Pierre Verger escreveu um clássico: “Orixás: Deuses Iorubás na África e no Novo Mundo”, no qual defendia que essa religião está ligada a uma noção de família numerosa, que se origina de um mesmo antepassado e engloba vivos e mortos.
Para o autor, o orixá seria, em princípio, um ancestral divinizado que durante sua passagem pela terra estabeleceu vínculos que lhe asseguraram um controle sobre fenômenos da natureza, como o raios e trovões, as águas dos mares, rios e das chuvas, as árvores, pedras e minérios. Bem como o domínio de importantes atividades sociais, como a caça e a pesca, a metalurgia, o exercício do poder, a guerra, a maternidade, a agricultura.
Quando se considera essa noção de ancestral divinizado, é bom que se diga que realmente todos os orixás tiveram sua passagem pela terra. Foram portadores de um enorme axépessoal. Foram reis e rainhas, grandes guerreiros e guerreiras, caçadores, sacerdotes, curandeiros e feiticeiros, pais e mães.
Foram homens e mulheres que, pela magia dos seus feitos, bravura, bondade, justiça, retidão, destemor, astúcia e outros predicados, não se submeteram à morte, encantando-se como divindades, como deuses que se personificam nas forças vivas da natureza. Os orixás são o poder que sustenta toda a existência e a vida na terra.
São perfeitos? Não, são humanos. Portanto, embora tenham sido associados a santos católicos por força do sincretismo, os orixás jamais podem ser enquadrados na lógica cristã, nem mesmo compreendidos dentro dos padrões ocidentais.
São divinos, mas estão longe de ser santos, pois experimentaram a vida, seus prazeres e suas dores. Amaram e odiaram. Entregaram-se a paixões desenfreadas. Lutaram guerras sangrentas. Cometeram e corrigiram injustiças. Acertaram e erraram. Todos os orixás detêm um poderoso axé. O domínio que exercem sobre a natureza é o reflexo das histórias que viveram e que possibilitaram tornar eternos os seus atos.
Ogum, rei de Irê e senhor da guerra, tornou-se orixá ao perceber que em um momento de cólera irrefletida acabou por massacrar todos os habitantes de sua cidade. Foi tomado por um profundo arrependimento e decretou que, por cometer tamanha atrocidade, não merecia mais viver. Fincou duramente sua espada no solo e, quando o chão se abriu, desapareceu sob a terra e renasceu como orixá.
Todas as divindades do panteão ioruba passaram por processos semelhantes. No momento de sua “morte”, ou seja, quando o sopro se desprendeu do corpo, o que restou foi o axé em estado de energia pura, que acabou eternizado ou se encantando num fenômeno da natureza.

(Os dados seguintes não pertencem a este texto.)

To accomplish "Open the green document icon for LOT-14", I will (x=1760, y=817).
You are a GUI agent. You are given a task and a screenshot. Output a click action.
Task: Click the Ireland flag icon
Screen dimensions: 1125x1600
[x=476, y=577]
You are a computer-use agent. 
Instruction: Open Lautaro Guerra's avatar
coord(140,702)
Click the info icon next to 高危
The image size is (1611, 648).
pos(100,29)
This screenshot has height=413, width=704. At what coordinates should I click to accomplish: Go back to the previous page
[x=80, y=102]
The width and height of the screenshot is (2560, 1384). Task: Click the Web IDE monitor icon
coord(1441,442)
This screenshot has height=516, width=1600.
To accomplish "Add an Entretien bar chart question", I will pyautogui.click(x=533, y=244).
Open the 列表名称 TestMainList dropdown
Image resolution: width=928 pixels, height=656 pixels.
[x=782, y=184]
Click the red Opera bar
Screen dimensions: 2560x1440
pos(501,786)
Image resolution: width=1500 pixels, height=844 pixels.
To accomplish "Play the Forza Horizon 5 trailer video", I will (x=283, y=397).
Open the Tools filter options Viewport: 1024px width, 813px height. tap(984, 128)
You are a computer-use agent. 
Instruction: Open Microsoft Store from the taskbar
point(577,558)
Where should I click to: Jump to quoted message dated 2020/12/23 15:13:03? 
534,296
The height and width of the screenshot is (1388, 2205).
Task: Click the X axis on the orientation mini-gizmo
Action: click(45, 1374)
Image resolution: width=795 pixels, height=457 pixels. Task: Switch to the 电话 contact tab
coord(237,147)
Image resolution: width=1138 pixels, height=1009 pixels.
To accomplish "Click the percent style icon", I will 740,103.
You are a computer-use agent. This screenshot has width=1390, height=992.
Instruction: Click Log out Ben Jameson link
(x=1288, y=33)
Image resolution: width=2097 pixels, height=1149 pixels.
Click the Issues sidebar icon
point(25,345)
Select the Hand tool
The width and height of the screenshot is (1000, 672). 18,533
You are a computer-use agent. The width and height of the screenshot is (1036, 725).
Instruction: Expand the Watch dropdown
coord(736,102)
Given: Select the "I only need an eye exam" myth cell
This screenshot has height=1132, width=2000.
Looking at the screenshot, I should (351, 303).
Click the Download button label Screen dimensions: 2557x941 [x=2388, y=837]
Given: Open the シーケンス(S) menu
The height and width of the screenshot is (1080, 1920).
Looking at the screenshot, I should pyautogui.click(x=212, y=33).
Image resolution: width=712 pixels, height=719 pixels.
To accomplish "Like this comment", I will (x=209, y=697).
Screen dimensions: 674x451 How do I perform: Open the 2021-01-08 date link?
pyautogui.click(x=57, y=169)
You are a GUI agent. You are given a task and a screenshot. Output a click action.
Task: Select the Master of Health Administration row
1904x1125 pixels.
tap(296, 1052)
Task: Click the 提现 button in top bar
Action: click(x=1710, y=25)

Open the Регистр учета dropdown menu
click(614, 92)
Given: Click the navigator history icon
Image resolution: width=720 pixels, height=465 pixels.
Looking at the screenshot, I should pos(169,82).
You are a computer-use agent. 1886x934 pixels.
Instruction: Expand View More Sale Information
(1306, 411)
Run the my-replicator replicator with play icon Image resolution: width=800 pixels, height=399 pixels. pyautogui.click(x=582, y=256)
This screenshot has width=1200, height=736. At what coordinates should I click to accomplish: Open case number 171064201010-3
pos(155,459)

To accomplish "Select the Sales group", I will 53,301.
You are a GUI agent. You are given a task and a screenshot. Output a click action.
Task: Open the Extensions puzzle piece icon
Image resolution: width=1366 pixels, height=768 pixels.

Mesmo Oxalá, o grande orixá da criação, falhou em sua missão de criar o mundo. Por falta de humildade, recusou-se a fazer as devidas oferendas a Exu, o primogênito do universo, e no momento de cumprir sua tarefa foi acometido por uma sede sem fim e, furando o tronco de uma palmeira, sorveu a seiva e embriagou-se.
Odudua, o herói civilizador, tomou para si a missão e criou a terra. Como consolo, Oxalá recebeu a incumbência de criar os seres humanos, mas não observava suas restrições à bebida, e por vezes criava seres defeituosos. Portanto, até Oxalá, o mais elevado dos orixás, cometeu suas falhas, está longe de ser perfeito, mas tem sua divindade reconhecida e respeitada por todos.
Do alto de sua sabedoria, com quase um século de vida, Mãe Stella de Oxóssi, ialorixá do Axé Opô Afonjá, de Salvador, nos ensina que a vida é boa e gozá-la convém. Os orixás sabem disso, pois seu grau de humanidade vai muito além da capacidade de ser bondoso ou generoso, compreensivo ou tolerante, que, aliás, são valores que preconizam e apreciam.
Orixás são humanos por serem passíveis e passionais, são como nós e por isso nos entendem, nos aceitam e nos amam.
Orixá não é espírito em evolução nem anjo da guarda. E nesses tempos de crescente intolerância religiosa, de desrespeitos desmedidos à legislação e até mesmo a cláusulas pétreas de nossa Constituição, é bom que se ratifique que orixá não é demônio.
São as divindades do candomblé. São deuses e deusas que sobreviveram à escravidão e se mantiveram na diáspora. Os orixás vivem em seus filhos e filhas, nesses fiéis que entregam seus corpos ao transe e tornam tangível o axé divino. Deuses humanos, plenos de compreensão e humildade. Deuses que ajudam, mas também dão as costas, pois um orixá não veio ao mundo pra fazer nem o bem nem o mal. Veio para fazer o que é justo.